* Start Provided data *
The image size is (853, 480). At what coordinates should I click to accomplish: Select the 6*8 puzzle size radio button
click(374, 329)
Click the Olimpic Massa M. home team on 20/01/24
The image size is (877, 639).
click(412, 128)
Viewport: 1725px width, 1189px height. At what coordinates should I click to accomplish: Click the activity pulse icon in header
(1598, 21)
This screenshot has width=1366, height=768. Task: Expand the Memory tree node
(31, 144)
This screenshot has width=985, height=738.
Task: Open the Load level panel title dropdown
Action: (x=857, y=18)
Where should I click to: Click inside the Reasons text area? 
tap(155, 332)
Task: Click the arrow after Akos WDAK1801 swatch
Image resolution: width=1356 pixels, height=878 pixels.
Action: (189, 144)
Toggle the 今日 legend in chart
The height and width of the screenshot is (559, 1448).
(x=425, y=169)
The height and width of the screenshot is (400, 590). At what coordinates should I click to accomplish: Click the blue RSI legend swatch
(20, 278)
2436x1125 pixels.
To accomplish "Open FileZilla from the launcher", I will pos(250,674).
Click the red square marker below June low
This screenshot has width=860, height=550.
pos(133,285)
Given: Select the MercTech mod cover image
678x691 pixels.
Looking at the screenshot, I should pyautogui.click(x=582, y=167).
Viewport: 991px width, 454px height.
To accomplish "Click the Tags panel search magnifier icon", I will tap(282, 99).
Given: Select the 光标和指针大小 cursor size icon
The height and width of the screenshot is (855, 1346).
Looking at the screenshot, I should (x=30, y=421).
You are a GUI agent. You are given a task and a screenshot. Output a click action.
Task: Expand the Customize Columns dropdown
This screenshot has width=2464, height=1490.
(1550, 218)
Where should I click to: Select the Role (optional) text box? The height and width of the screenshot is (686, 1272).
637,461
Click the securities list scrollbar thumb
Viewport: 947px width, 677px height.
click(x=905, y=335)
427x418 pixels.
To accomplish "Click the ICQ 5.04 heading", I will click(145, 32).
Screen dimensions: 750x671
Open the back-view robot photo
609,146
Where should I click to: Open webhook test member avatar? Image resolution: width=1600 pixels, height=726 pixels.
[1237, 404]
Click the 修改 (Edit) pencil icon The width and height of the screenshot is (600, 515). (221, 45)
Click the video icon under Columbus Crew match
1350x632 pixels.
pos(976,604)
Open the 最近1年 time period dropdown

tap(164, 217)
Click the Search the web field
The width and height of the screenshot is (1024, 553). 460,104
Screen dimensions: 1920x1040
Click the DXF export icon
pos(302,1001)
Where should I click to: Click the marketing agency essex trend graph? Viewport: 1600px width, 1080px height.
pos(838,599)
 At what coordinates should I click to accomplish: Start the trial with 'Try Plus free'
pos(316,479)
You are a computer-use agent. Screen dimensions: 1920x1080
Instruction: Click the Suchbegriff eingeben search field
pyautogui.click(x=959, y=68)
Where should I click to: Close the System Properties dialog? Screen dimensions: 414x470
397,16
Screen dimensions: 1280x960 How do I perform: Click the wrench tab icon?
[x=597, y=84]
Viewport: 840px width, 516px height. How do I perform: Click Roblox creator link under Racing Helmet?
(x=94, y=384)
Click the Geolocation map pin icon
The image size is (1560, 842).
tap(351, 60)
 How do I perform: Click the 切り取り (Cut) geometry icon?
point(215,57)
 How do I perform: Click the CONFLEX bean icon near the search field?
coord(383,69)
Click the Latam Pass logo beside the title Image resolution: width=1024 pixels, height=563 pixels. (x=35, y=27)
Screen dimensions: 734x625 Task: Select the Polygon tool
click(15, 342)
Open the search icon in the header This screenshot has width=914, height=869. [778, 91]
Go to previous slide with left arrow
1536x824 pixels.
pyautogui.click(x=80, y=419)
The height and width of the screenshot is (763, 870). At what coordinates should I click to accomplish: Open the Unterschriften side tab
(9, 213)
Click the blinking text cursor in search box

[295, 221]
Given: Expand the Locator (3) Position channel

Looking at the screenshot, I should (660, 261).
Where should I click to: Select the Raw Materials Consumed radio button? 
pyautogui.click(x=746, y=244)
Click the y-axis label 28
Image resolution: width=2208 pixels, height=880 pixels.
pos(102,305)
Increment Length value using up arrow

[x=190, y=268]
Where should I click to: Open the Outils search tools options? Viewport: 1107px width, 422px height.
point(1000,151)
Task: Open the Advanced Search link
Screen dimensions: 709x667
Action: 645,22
* End Provided data *
* Objective *
Copy all of the material above line for line, with no changes.

* Completed task *
The image size is (853, 480). At what coordinates should I click to accomplish: Select the 6*8 puzzle size radio button
click(374, 329)
Click the Olimpic Massa M. home team on 20/01/24
The image size is (877, 639).
click(412, 128)
Viewport: 1725px width, 1189px height. At what coordinates should I click to accomplish: Click the activity pulse icon in header
(1598, 21)
This screenshot has width=1366, height=768. Task: Expand the Memory tree node
(31, 144)
This screenshot has width=985, height=738.
Task: Open the Load level panel title dropdown
Action: (x=857, y=18)
Where should I click to: Click inside the Reasons text area? 
tap(155, 332)
Task: Click the arrow after Akos WDAK1801 swatch
Image resolution: width=1356 pixels, height=878 pixels.
Action: (189, 144)
Toggle the 今日 legend in chart
The height and width of the screenshot is (559, 1448).
(x=425, y=169)
The height and width of the screenshot is (400, 590). At what coordinates should I click to accomplish: Click the blue RSI legend swatch
(20, 278)
2436x1125 pixels.
To accomplish "Open FileZilla from the launcher", I will pos(250,674).
Click the red square marker below June low
This screenshot has width=860, height=550.
pos(133,285)
Given: Select the MercTech mod cover image
678x691 pixels.
Looking at the screenshot, I should pyautogui.click(x=582, y=167).
Viewport: 991px width, 454px height.
To accomplish "Click the Tags panel search magnifier icon", I will tap(282, 99).
Given: Select the 光标和指针大小 cursor size icon
The height and width of the screenshot is (855, 1346).
Looking at the screenshot, I should (x=30, y=421).
You are a GUI agent. You are given a task and a screenshot. Output a click action.
Task: Expand the Customize Columns dropdown
This screenshot has width=2464, height=1490.
(1550, 218)
Where should I click to: Select the Role (optional) text box? The height and width of the screenshot is (686, 1272).
637,461
Click the securities list scrollbar thumb
Viewport: 947px width, 677px height.
click(x=905, y=335)
427x418 pixels.
To accomplish "Click the ICQ 5.04 heading", I will click(145, 32).
Screen dimensions: 750x671
Open the back-view robot photo
609,146
Where should I click to: Open webhook test member avatar? Image resolution: width=1600 pixels, height=726 pixels.
[1237, 404]
Click the 修改 (Edit) pencil icon The width and height of the screenshot is (600, 515). (221, 45)
Click the video icon under Columbus Crew match
1350x632 pixels.
pos(976,604)
Open the 最近1年 time period dropdown

tap(164, 217)
Click the Search the web field
The width and height of the screenshot is (1024, 553). 460,104
Screen dimensions: 1920x1040
Click the DXF export icon
pos(302,1001)
Where should I click to: Click the marketing agency essex trend graph? Viewport: 1600px width, 1080px height.
pos(838,599)
 At what coordinates should I click to accomplish: Start the trial with 'Try Plus free'
pos(316,479)
You are a computer-use agent. Screen dimensions: 1920x1080
Instruction: Click the Suchbegriff eingeben search field
pyautogui.click(x=959, y=68)
Where should I click to: Close the System Properties dialog? Screen dimensions: 414x470
397,16
Screen dimensions: 1280x960 How do I perform: Click the wrench tab icon?
[x=597, y=84]
Viewport: 840px width, 516px height. How do I perform: Click Roblox creator link under Racing Helmet?
(x=94, y=384)
Click the Geolocation map pin icon
The image size is (1560, 842).
tap(351, 60)
 How do I perform: Click the 切り取り (Cut) geometry icon?
point(215,57)
 How do I perform: Click the CONFLEX bean icon near the search field?
coord(383,69)
Click the Latam Pass logo beside the title Image resolution: width=1024 pixels, height=563 pixels. (x=35, y=27)
Screen dimensions: 734x625 Task: Select the Polygon tool
click(15, 342)
Open the search icon in the header This screenshot has width=914, height=869. [778, 91]
Go to previous slide with left arrow
1536x824 pixels.
pyautogui.click(x=80, y=419)
The height and width of the screenshot is (763, 870). At what coordinates should I click to accomplish: Open the Unterschriften side tab
(9, 213)
Click the blinking text cursor in search box

[295, 221]
Given: Expand the Locator (3) Position channel

Looking at the screenshot, I should (660, 261).
Where should I click to: Select the Raw Materials Consumed radio button? 
pyautogui.click(x=746, y=244)
Click the y-axis label 28
Image resolution: width=2208 pixels, height=880 pixels.
pos(102,305)
Increment Length value using up arrow

[x=190, y=268]
Where should I click to: Open the Outils search tools options? Viewport: 1107px width, 422px height.
point(1000,151)
Task: Open the Advanced Search link
Screen dimensions: 709x667
Action: 645,22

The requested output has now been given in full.